* DATASET CONTENT:
####
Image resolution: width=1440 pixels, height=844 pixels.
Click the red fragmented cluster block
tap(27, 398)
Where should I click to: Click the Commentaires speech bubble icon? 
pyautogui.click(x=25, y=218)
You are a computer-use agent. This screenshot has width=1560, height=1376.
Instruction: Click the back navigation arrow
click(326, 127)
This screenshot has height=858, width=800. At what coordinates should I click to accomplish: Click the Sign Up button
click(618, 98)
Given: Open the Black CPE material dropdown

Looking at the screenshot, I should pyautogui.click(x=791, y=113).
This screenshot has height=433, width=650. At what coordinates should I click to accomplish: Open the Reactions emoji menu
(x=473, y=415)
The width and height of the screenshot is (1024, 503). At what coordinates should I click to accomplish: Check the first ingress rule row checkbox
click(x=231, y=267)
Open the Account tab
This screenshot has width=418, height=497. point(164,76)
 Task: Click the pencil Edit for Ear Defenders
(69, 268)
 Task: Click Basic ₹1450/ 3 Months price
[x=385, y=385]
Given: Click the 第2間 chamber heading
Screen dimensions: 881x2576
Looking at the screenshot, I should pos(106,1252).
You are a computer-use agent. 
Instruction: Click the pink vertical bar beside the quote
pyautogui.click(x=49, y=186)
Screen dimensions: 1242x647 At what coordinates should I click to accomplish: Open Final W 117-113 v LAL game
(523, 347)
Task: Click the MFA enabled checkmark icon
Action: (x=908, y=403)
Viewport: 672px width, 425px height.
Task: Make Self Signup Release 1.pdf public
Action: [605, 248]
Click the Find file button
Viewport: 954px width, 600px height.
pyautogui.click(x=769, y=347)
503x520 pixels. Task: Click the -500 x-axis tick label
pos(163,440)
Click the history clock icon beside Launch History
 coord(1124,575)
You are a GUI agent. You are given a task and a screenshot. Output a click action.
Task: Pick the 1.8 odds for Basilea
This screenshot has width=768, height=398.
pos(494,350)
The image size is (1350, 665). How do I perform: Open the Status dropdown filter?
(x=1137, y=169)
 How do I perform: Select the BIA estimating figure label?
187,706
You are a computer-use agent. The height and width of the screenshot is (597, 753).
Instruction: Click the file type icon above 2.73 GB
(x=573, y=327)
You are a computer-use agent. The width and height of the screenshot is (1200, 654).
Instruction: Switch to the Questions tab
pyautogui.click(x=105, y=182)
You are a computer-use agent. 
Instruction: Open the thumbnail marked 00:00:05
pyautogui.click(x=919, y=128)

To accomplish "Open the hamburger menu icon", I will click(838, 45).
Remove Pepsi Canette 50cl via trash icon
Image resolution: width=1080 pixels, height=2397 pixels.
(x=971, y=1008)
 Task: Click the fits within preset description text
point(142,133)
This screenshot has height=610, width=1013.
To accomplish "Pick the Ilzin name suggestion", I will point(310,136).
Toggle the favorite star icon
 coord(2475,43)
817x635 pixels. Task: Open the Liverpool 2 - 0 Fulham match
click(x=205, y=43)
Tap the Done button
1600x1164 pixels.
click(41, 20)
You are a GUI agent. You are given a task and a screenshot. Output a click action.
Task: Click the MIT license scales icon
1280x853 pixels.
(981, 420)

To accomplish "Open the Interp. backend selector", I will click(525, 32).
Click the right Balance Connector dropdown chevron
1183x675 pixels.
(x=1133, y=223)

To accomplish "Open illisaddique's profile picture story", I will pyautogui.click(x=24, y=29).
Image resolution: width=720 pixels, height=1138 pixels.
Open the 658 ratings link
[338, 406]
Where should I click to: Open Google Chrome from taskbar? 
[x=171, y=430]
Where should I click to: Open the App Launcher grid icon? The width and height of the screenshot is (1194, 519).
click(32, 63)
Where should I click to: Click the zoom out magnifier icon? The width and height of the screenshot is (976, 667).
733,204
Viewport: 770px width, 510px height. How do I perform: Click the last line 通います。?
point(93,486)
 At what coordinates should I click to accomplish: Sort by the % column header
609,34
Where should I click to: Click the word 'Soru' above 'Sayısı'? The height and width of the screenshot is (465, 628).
####
Filter the records down to the lines containing the word "agent", and copy those.

You are a computer-use agent. This screenshot has width=1560, height=1376.
You are a computer-use agent. 
You are a GUI agent. You are given a task and a screenshot. Output a click action.
You are a computer-use agent. The height and width of the screenshot is (597, 753).
You are a computer-use agent. The width and height of the screenshot is (1200, 654).
You are a computer-use agent. 
You are a GUI agent. You are given a task and a screenshot. Output a click action.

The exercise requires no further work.